To accomplish this data comparison, we will utilize the system views and retrieve all columns except for identity columns and the checksum column of our source table. All those values will be concatenated and plugged into the HASHBYTES function returning a singular checksum value. That checksum value will be the determining factor if a row will be updated or not.
The stored procedure will then check an OLTP view and dynamically merge the data into our data OLTP Employees.
First the requirements:
- 1 Target Table with a primary key in this case EmployeeID
- 1 Source Table
- 1 Stored Procedure
- Access to sys.obects / sys.columns DMVs
Create database, tables and data
First, we will create a sample database, two tables and insert one record as shown below.
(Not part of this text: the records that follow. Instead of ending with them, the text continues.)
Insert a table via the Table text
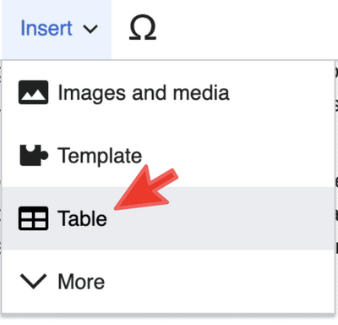The image size is (338, 325). [82, 218]
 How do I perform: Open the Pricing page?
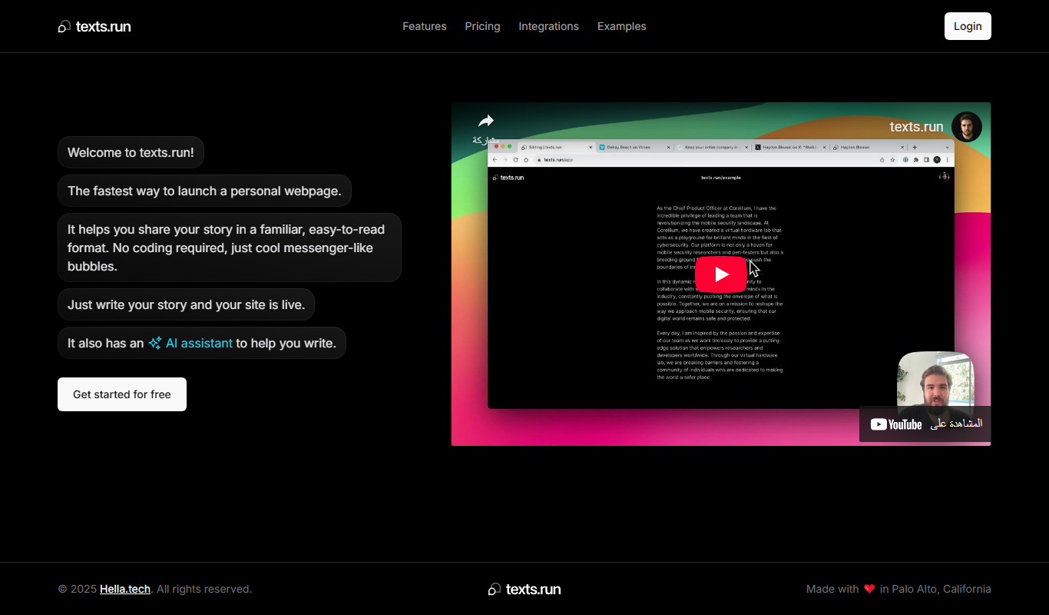pyautogui.click(x=482, y=26)
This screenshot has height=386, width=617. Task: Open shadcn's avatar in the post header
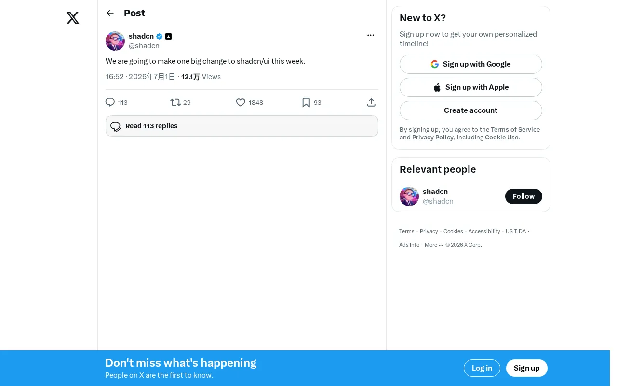[115, 41]
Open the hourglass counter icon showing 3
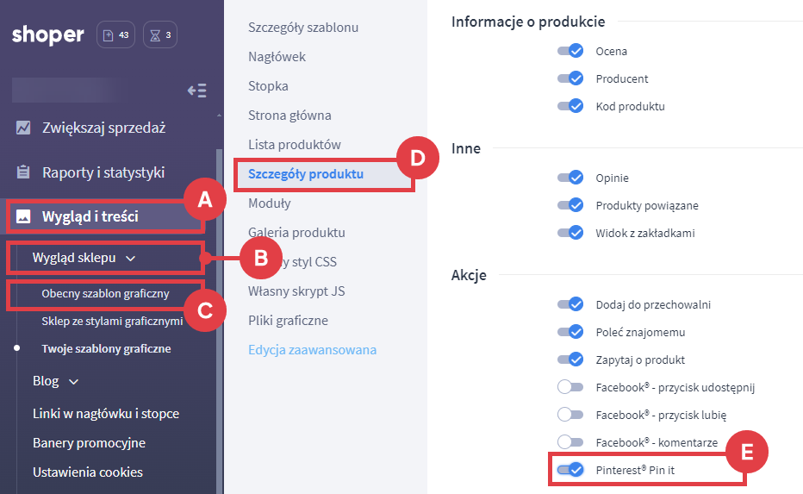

CREATE DATABASE Example GO USE Example GO -- this is the target with an additional CHECKSUM column CREATE TABLE EMPLOYEES_Target ( EMPLOYEEID VARCHAR(12) PRIMARY KEY, FIRSTNAME VARCHAR(50), LASTNAME VARCHAR(50), PHONENUM VARCHAR(20), BUILDING INT, CHECKSUM VARCHAR(MAX) ) -- this is the source it can be on any server or database CREATE TABLE EMPLOYEES_Source ( EMPLOYEEID VARCHAR(12) PRIMARY KEY, FIRSTNAME VARCHAR(50), LASTNAME VARCHAR(50), PHONENUM VARCHAR(20), BUILDING INT ) -- insert one source record INSERT INTO EMPLOYEES_Source VALUES('1','IAN','FOGELMAN','',100) -- select data from tables SELECT * FROM EMPLOYEES_Target SELECT * FROM EMPLOYEES_Source
Create procedure that will refresh target table
Below is the SQL Server stored procedure code that will determine if an INSERT or UPDATE should occur.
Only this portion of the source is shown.